(How to complete this task) Reproduce exactly the opening lines of the listing, stopping after the line that contains "Image resolution: width=1200" and including it.

——

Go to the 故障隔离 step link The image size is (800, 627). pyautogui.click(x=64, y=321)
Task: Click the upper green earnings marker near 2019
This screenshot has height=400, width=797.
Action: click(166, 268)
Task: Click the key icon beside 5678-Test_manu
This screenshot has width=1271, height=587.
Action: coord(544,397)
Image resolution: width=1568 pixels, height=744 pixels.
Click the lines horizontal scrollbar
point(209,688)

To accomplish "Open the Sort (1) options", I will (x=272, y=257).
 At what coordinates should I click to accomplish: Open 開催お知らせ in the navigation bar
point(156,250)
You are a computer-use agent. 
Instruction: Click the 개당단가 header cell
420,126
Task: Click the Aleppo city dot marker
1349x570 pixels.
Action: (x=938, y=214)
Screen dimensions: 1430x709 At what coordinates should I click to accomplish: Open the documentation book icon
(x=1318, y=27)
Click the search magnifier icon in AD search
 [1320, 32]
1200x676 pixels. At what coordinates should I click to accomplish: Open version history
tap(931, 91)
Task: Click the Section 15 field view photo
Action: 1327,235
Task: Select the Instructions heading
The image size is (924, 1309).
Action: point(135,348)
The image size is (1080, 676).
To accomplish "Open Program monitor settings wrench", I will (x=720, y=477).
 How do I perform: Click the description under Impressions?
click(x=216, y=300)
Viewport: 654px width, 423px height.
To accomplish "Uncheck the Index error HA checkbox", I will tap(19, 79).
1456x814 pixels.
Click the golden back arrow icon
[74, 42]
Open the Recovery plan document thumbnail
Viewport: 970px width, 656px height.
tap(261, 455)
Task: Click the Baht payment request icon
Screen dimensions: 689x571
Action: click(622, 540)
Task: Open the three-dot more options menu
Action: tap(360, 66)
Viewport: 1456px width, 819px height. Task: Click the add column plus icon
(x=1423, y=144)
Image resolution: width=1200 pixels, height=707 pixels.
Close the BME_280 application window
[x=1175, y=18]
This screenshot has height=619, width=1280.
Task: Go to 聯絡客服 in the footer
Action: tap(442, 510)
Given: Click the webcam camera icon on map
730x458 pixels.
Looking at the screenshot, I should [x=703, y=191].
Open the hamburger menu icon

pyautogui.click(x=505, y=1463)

——

(Solution to the exercise)
Go to the 故障隔离 step link The image size is (800, 627). pyautogui.click(x=64, y=321)
Task: Click the upper green earnings marker near 2019
This screenshot has height=400, width=797.
Action: click(166, 268)
Task: Click the key icon beside 5678-Test_manu
This screenshot has width=1271, height=587.
Action: coord(544,397)
Image resolution: width=1568 pixels, height=744 pixels.
Click the lines horizontal scrollbar
point(209,688)

To accomplish "Open the Sort (1) options", I will (x=272, y=257).
 At what coordinates should I click to accomplish: Open 開催お知らせ in the navigation bar
point(156,250)
You are a computer-use agent. 
Instruction: Click the 개당단가 header cell
420,126
Task: Click the Aleppo city dot marker
1349x570 pixels.
Action: (x=938, y=214)
Screen dimensions: 1430x709 At what coordinates should I click to accomplish: Open the documentation book icon
(x=1318, y=27)
Click the search magnifier icon in AD search
 [1320, 32]
1200x676 pixels. At what coordinates should I click to accomplish: Open version history
tap(931, 91)
Task: Click the Section 15 field view photo
Action: 1327,235
Task: Select the Instructions heading
The image size is (924, 1309).
Action: point(135,348)
The image size is (1080, 676).
To accomplish "Open Program monitor settings wrench", I will (x=720, y=477).
 How do I perform: Click the description under Impressions?
click(x=216, y=300)
Viewport: 654px width, 423px height.
To accomplish "Uncheck the Index error HA checkbox", I will tap(19, 79).
1456x814 pixels.
Click the golden back arrow icon
[74, 42]
Open the Recovery plan document thumbnail
Viewport: 970px width, 656px height.
tap(261, 455)
Task: Click the Baht payment request icon
Screen dimensions: 689x571
Action: click(622, 540)
Task: Open the three-dot more options menu
Action: tap(360, 66)
Viewport: 1456px width, 819px height. Task: Click the add column plus icon
(x=1423, y=144)
Image resolution: width=1200 pixels, height=707 pixels.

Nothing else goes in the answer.